Je pense que c'est à nous, avocats, de formuler des exigences claires vis-à-vis des prestataires de services informatiques pour qu'ils garantissent notre cybersécurité. Cela encouragera les différents acteurs à trouver des solutions et à les contractualiser. Ces éléments feront partie des négociations et des services à fournir. Dans cette optique, nous devrons utiliser des services de plus en plus professionnels, dotés de fonctionnalités à la fois pertinentes et sécurisées, avec des garanties renforcées en matière de cybersécurité et de confidentialité. 

Lexbase Avocats : Les clients, qui auront eux aussi accès aux outils d'intelligence artificielle et à la donnée juridique, deviendront-ils demain les véritables challengers de leurs avocats et pratiqueront-ils l'« auto-juridication » ?

Louis Degos : L'avocat sera effectivement augmenté par ces nouveaux outils, tout comme le client, ce qui est déjà en partie le cas. Le véritable changement, selon moi, interviendra au niveau d'une population actuellement peu informée, ayant accès à Internet, à Google et à des articles de vulgarisation, mais pas à un savoir professionnel. 

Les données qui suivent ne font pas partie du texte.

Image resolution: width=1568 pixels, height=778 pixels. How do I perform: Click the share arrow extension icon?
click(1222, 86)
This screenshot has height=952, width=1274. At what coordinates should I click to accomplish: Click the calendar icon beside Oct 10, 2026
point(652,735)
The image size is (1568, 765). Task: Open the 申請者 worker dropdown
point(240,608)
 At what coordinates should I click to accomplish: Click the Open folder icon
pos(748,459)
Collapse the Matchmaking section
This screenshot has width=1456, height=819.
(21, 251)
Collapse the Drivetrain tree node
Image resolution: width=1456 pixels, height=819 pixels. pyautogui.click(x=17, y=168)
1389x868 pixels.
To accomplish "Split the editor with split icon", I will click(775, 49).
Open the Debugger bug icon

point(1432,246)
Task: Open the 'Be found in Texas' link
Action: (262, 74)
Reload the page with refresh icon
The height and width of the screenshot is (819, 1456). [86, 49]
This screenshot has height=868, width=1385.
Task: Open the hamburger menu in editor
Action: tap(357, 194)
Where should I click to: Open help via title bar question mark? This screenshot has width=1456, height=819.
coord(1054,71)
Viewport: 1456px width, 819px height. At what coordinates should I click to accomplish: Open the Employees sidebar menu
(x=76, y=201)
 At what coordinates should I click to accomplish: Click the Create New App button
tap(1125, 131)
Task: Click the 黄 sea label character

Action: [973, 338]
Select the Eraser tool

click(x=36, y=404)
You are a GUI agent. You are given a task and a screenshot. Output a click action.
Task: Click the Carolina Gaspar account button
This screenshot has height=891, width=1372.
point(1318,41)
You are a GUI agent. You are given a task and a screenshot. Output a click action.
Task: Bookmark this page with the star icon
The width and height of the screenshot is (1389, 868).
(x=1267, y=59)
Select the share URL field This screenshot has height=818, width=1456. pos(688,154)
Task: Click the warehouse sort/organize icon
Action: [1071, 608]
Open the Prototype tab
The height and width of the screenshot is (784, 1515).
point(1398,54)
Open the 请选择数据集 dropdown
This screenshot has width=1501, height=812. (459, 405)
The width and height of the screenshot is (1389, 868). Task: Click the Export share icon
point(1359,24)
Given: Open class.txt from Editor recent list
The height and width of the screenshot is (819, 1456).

On imagine difficilement aujourd'hui un non-initié se présenter chez son avocat en disant « j'ai un contrat de prêt qui est nul pour défaut de mention », comme une personne pourrait se rendre chez son médecin avec un premier diagnostic.

Avec l'IA, le grand public aura un meilleur accès à l'information et se considérera mieux informé, mais avec les pièges que cela représente. Par exemple, une personne pourrait croire être en présence d'un contrat de vente alors qu'il s'agit en réalité d'un contrat de leasing. Je pense donc qu'il y aura des changements pour les particuliers.

En ce qui concerne les clients-entreprises qui disposent déjà de services juridiques, je ne pense pas que cela changera beaucoup, si ce n'est que, étant optimiste, je crois que cela pourrait ajouter une dimension plus humaine à nos relations. Ces clients auront accès à l'IA générative et à des systèmes « maison » qui traiteront à la fois des données externes et des données internes à l'entreprise. Les cabinets disposeront de la même capacité, ce qui mènera à des discussions avec le client pour comparer nos solutions IA. Cela se fait déjà aujourd'hui, mais avec nos propres neurones, chacun dans son domaine, tout en utilisant le même langage.

 Je pense qu'à ce stade, et encore une fois en raison de mon optimisme, nous allons introduire une dimension humaine dans nos discussions stratégiques, au lieu de nous concentrer uniquement sur des questions de ressources qui monopolisent souvent les réunions actuelles.


[1] Louis Degos est candidat au Bâtonnat de l’Ordre du barreau de Paris, en binôme avec Carine Denoit-Benteux, candidate au vice-bâtonnat pour la mandature 2026-2027.